**Extracted data entries:**
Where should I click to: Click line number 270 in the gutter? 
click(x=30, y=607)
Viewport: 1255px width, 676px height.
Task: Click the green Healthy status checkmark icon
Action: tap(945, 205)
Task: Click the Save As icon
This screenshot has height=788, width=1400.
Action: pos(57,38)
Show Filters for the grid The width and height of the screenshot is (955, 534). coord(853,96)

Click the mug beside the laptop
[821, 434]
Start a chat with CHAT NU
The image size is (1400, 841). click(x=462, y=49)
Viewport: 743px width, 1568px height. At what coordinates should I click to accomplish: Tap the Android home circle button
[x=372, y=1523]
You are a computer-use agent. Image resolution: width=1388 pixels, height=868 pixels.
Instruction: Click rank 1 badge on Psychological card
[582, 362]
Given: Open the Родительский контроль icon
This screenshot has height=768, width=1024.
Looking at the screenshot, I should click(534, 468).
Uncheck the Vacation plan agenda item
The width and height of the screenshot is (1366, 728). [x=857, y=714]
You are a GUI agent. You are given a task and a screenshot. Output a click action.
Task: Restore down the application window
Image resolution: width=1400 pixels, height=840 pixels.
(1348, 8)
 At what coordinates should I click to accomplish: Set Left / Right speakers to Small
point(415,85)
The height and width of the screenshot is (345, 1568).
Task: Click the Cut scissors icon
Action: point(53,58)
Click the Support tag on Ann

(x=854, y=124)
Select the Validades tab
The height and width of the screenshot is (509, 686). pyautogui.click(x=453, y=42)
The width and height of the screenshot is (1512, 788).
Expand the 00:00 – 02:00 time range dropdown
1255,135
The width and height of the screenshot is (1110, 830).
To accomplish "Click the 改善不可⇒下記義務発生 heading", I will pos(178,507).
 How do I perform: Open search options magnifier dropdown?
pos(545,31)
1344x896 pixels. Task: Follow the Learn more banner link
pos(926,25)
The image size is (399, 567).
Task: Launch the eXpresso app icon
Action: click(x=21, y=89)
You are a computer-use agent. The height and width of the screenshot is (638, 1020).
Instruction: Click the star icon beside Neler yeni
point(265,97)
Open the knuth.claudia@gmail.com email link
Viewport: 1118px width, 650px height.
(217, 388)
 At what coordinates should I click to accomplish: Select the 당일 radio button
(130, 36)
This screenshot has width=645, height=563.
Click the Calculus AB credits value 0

**Exercise:**
Your task is to find each line in the entries that contains the string "agent" and copy it.

**Exercise output:**
You are a computer-use agent. Image resolution: width=1388 pixels, height=868 pixels.
You are a GUI agent. You are given a task and a screenshot. Output a click action.
You are a computer-use agent. The height and width of the screenshot is (638, 1020).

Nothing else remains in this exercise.